== TEXT UNDER STUDY
Marie-Noëlle Koyara (born 1955) is a former government minister of the Central African Republic. She served as Minister of National Defense in 2015 and again from 2017 to 2021. She was also the first female defense minister in the country since it declared its independence in 1960. She previously held a number of ministerial posts and served as the representative of the Central African Republic in the Food and Agriculture Organization.

Koyara studied at school at Bouar and Bangui. She dropped out of high school to be accepted to the National Police, where she became one of the first women even accepted. However, in the same year her mother died, and Koyara returned to high school, and eventually pursued university studies, graduating as an agriculture engineer. She held number of positions in the agricultural development projects, as well as worked with the African Development Foundation, before being appointed minister of rural promotion and later minister of women promotion and social affairs. She held these ministerial posts between 1993 and 1996.

Subsequently, Koyara became the Central African representative of the Food and Agriculture Organization. She lived in Cape Verde, then seven years in Burkina Faso, and then seven and half more years in Ivory Coast. In the second cabinet of Nicolas Tiangaye, in June 2013, she was appointed the Minister of Agriculture and Rural Development, then held the post of Minister of State of Labor and Public Affaires, becoming the first ever female Minister of State in the country, then Minister of State of Rural Development, and in January 2015 she was appointed the first State Minister of National Defense.
====
== ENTRIES PROVIDED
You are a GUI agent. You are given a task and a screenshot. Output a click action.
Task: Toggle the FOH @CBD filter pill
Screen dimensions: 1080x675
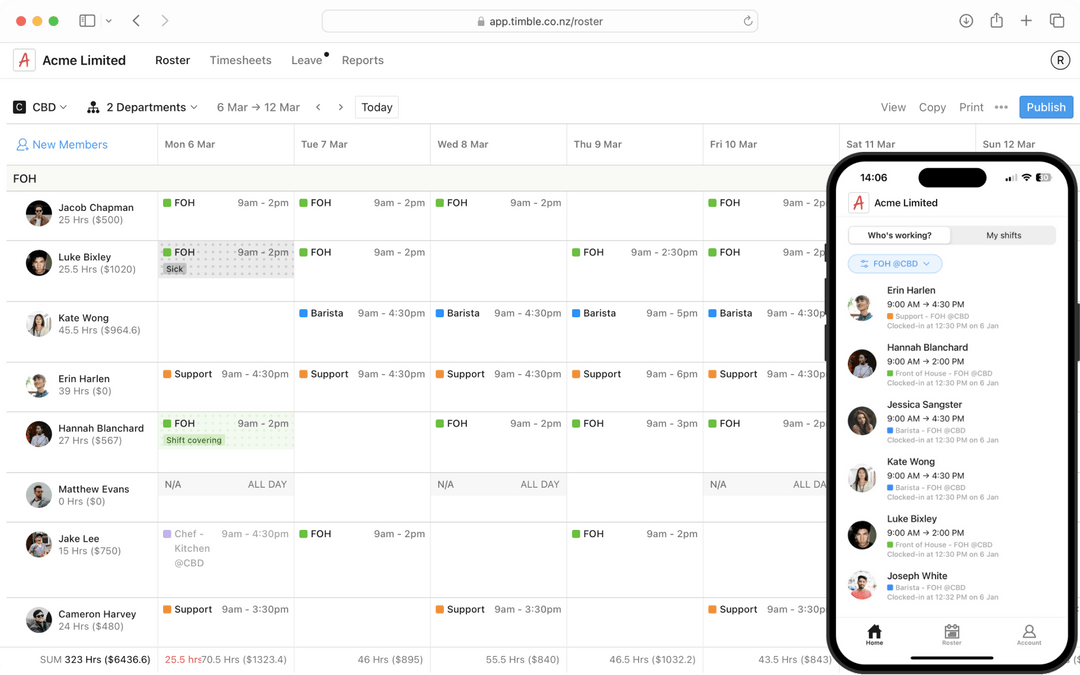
====
== ENTRIES PROVIDED
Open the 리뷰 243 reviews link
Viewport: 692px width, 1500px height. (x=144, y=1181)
====
### [WORK TASK 1]
Copy the passage of the Koyara biography between "Koyara studied at" and "1993 and 1996.", inclusive.
### [WORK TASK 2]
For each statement, state whether the Koyara biography agrees with it, answering yes or no and quoting the deciding words: (a) Koyara served as Minister of National Defense from 2017 to 2021. (b) Koyara completed high school without interruption. (c) Koyara was appointed Minister of Agriculture and Rural Development in June 2013.

### [FINAL ANSWER 1]
Koyara studied at school at Bouar and Bangui. She dropped out of high school to be accepted to the National Police, where she became one of the first women even accepted. However, in the same year her mother died, and Koyara returned to high school, and eventually pursued university studies, graduating as an agriculture engineer. She held number of positions in the agricultural development projects, as well as worked with the African Development Foundation, before being appointed minister of rural promotion and later minister of women promotion and social affairs. She held these ministerial posts between 1993 and 1996.

### [FINAL ANSWER 2]
(a) Yes: "She served as Minister of National Defense in 2015 and again from 2017 to 2021."
(b) No: "She dropped out of high school to be accepted to the National Police"
(c) Yes: "in June 2013, she was appointed the Minister of Agriculture and Rural Development"